Years ago I started an online text-based roleplay series; basically a collaborative story. It wasn't supposed to be a series. I had barely started roleplaying and it was more like a test to see what running one of those would feel like. So I didn't think too much on the fact that I was using a couple of characters from my novel (a mere project at the time) to build the story. The RP generated interest and spun two sequels, one of which is still running. The world and story of the RP are unique and completely unrelated with my novel yet I've been told that, because I used my novel characters (name and physical description, not their story) in the game, if I were to pursue traditional publishing I would have to either change the characters in the book or take down the RP since it's published online. Is this a fact?
Assuming the RP itself is not an issue. Say I sign with an agent, the book gets picked up by a publisher and all those wonderful things I tell myself to think of as 'near impossible best case scenarios' actually come true. If down the road from that me and my RP buddies would like to take the story we wrote together and make something with it along the lines of a comic or web series (we've discussed doing it for funsies, not profits), would those names and similarities pose an issue even if both works are basically authored by me?
RED LIGHT FLASHING!!!!!
(can you guess why?)
The authors I've seen write spin-offs or prequel shorts, or whatever else using their characters online, however successful, were self published. Fellow writers tell me that with traditional publishing that isn't quite possible.
Bottom line: once a work is published the traditional way how much freedom, if any, does an author have to play with his own creations in his own time without it bitting him/her in the tender meat of their sitting down area?
You're asking the wrong question.
Here's the question you SHOULD ask: "the story that my RP buddies and I wrote together" --who owns the copyright to that?

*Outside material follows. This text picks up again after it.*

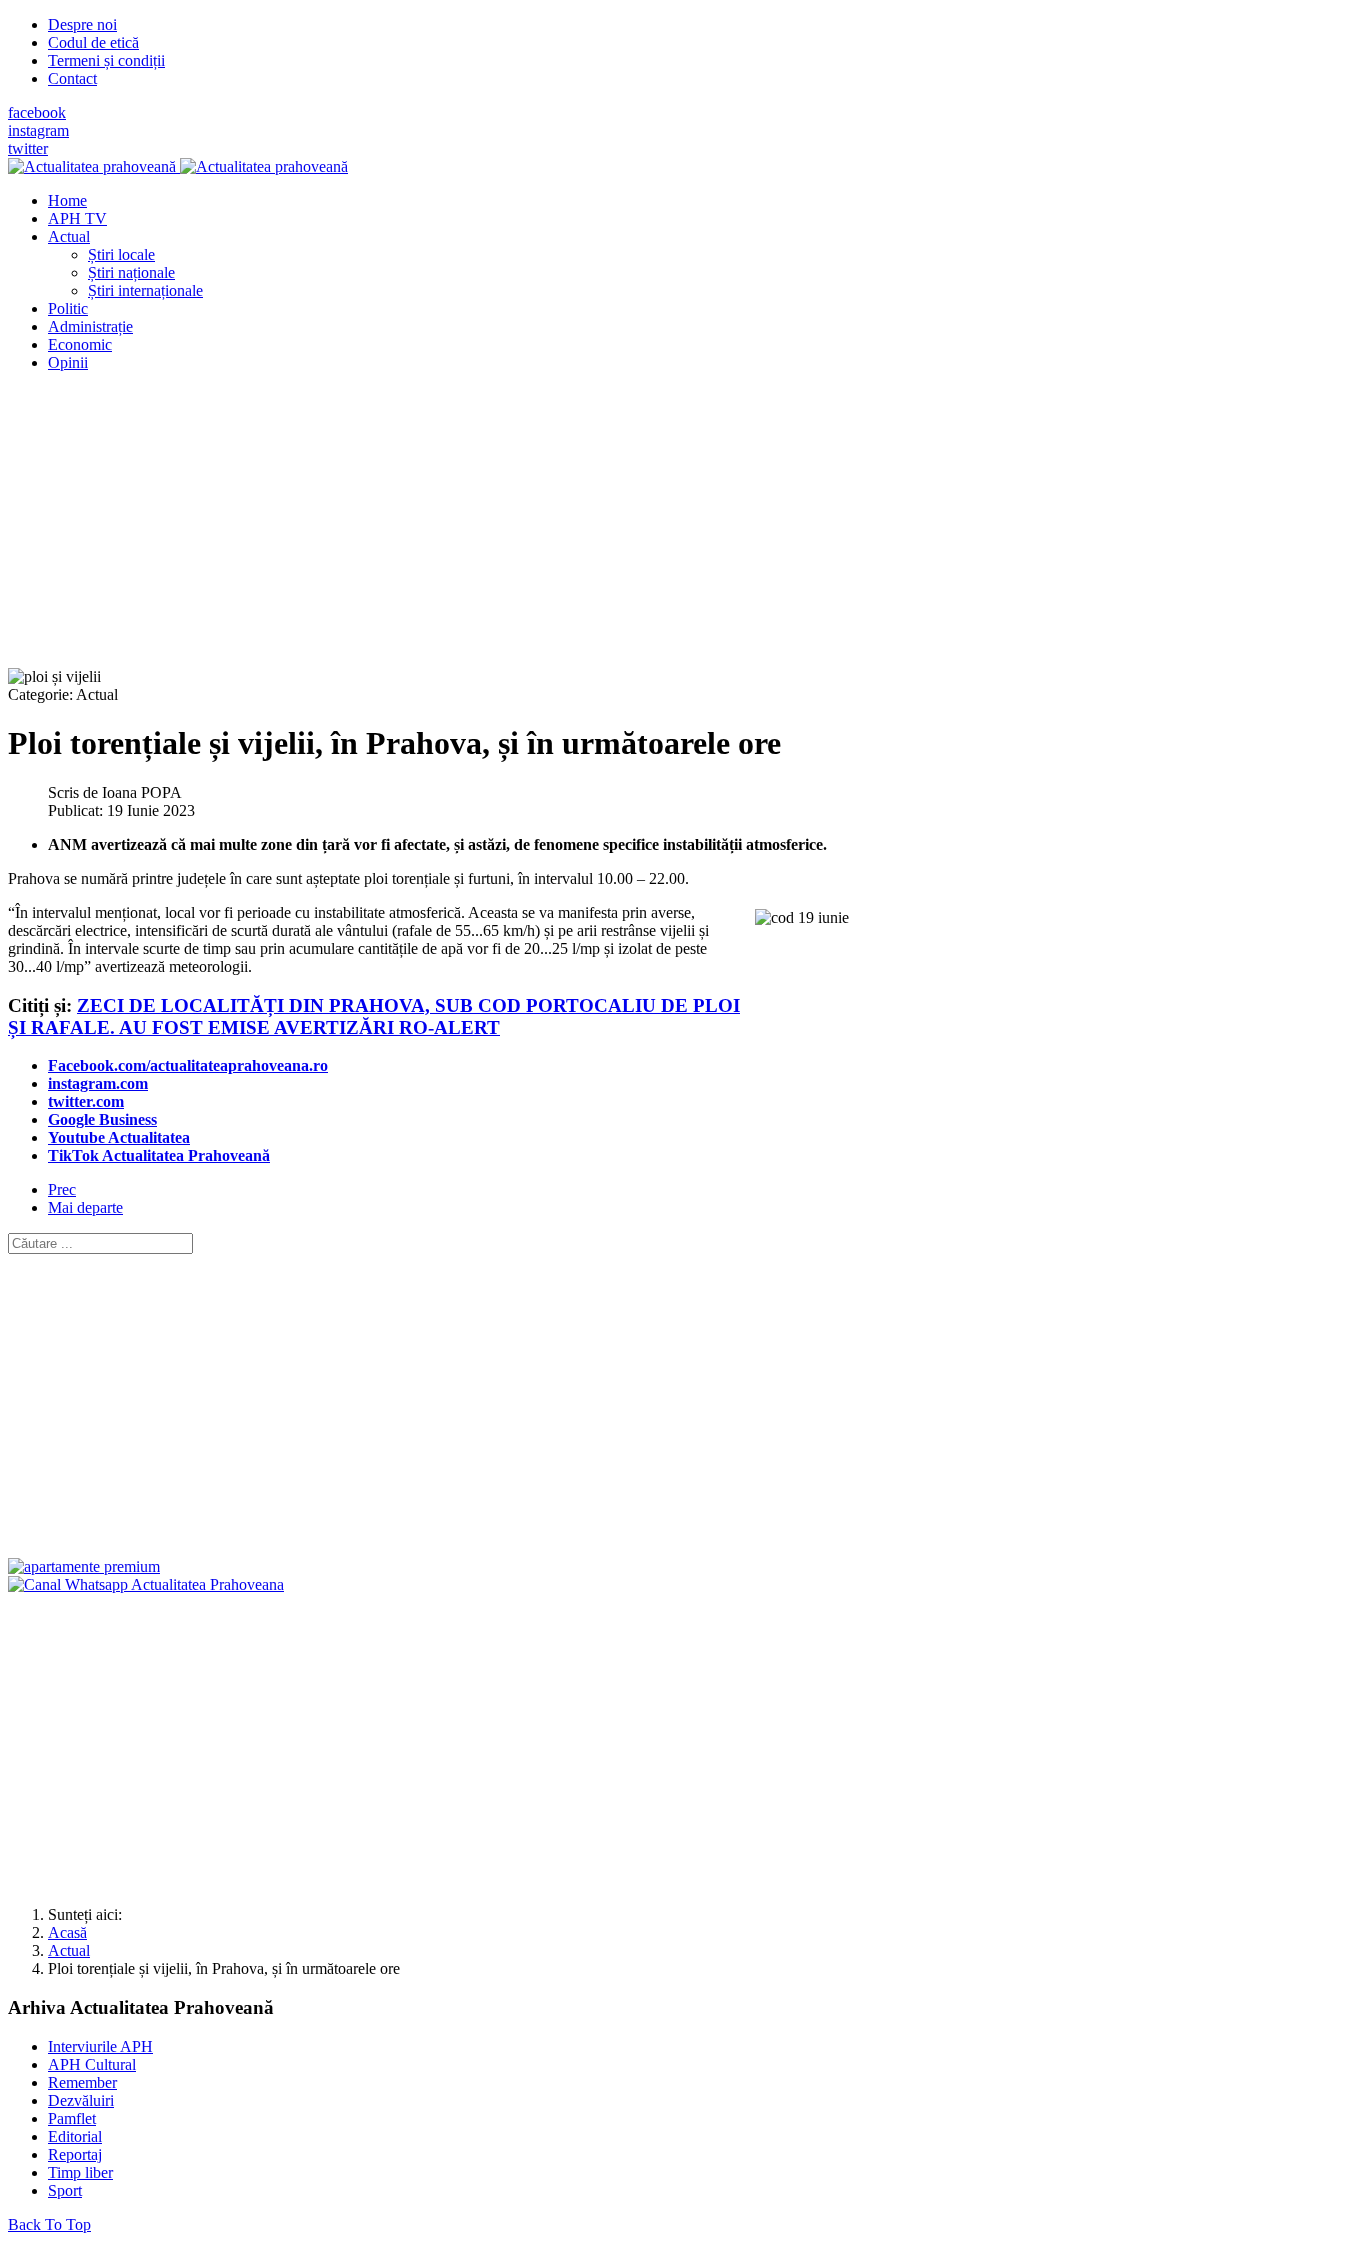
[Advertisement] (608, 528)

Once you have more than one person involved in the creation of a work it's no longer just yours. It does not matter if you originated the project. It does not matter that you think of it as yours. If someone else contributed in a meaningful way to plot, character development, setting, they have rights in the work. You can fix this by having everyone sign what's essentially a quit claim to the work, but the smarter thing to do was make sure everyone understood they were NOT co-owners at the start.
Publishers won't care if your RP game is online. In fact, they'll probably love it. More people to buy the book.
But I absolutely guarantee you that if your book is successful in any meaningful way (ie money) you're going to have people coming out of the woodwork claiming a piece of it.
You might think an easy solution is to change the names and character descriptions but if you make enough money, that won't matter. You WILL be targeted by people wanting a piece of the action.
You need an intellectual property lawyer. AND you need to sort this out before you do anything bold like sign a publishing contract. The boilerplate on every publishing contract in this universe and the next one over requires you to warrant that you are the creator of the work, and are not infringing on anyone else's copyright. Their insurance and yours will NOT cover you if you are found to be in violation of the warranty you gave.
Aren't you glad you asked?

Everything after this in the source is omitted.